CT Brain: Non-Contrast vs. Contrast
🟢 Non-Contrast CT (NCCT) Brain
👉 Most common & first-line scan
Uses:
-
Head injury / trauma → skull fracture, hemorrhage, edema
-
Stroke (first scan) → to rule out hemorrhage before giving thrombolysis
-
Sudden severe headache → subarachnoid hemorrhage
-
Hydrocephalus → ventricular size
-
Calcifications → tumors (like oligodendroglioma, meningioma) or infections (TB, toxoplasmosis)
Reason: Contrast may obscure acute bleed.

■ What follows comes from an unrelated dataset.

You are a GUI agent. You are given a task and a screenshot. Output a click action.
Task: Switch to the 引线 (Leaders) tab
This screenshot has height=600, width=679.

| Non-Contrast vs. Contrast. |
🔵 Contrast-Enhanced CT (CECT) Brain
👉 Done after non-contrast when lesion/tumor/infection is suspected.
Uses:
-
Brain tumors → enhancement pattern (ring-enhancing, solid, etc.)
-
Abscesses → ring enhancement with central necrosis
-
Meningitis / encephalitis → meningeal or parenchymal enhancement
-
Post-op / Post-radiotherapy patients → check for recurrence or complications
-
Vascular lesions (AVM, aneurysm) → better visualization with CT angiography
Note: Always check renal function (serum creatinine, GFR) before giving contrast.
⚡ Shortcut to remember:
-
NCCT Brain → First step (trauma, stroke, bleed, calcification, hydrocephalus).
-
CECT Brain → For infection, tumor, post-op, vascular evaluation.